------ DATA SHOWN
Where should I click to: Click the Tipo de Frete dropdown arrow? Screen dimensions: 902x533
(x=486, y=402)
------------
------ DATA SHOWN
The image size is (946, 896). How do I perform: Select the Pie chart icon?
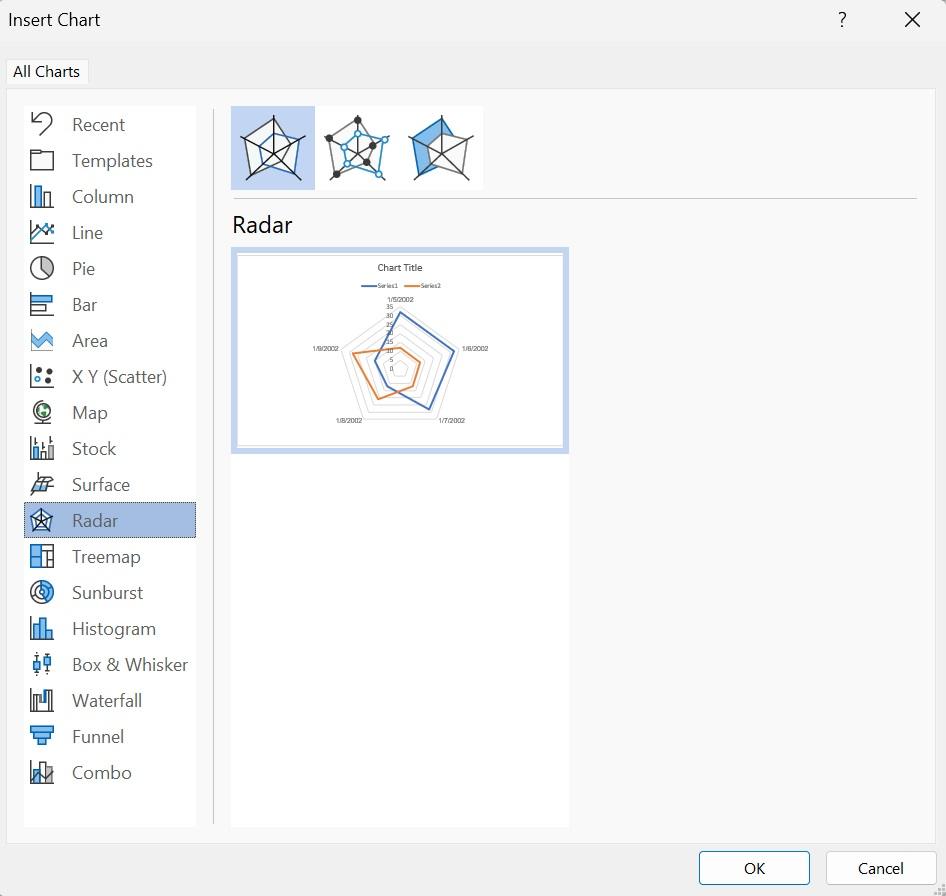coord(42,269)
------------
------ DATA SHOWN
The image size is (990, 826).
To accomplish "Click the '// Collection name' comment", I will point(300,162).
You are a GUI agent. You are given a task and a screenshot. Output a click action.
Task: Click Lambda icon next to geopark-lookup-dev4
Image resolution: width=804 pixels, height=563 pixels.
------------
* **WHAT IS NEEDED**
Retype word for word everything in the listing above from the line that holds "You are a GUI" down to the line that holds "Image resolution: width=804". Keep both end lines and leave out the rest.

* **EXERCISE RESPONSE**
You are a GUI agent. You are given a task and a screenshot. Output a click action.
Task: Click Lambda icon next to geopark-lookup-dev4
Image resolution: width=804 pixels, height=563 pixels.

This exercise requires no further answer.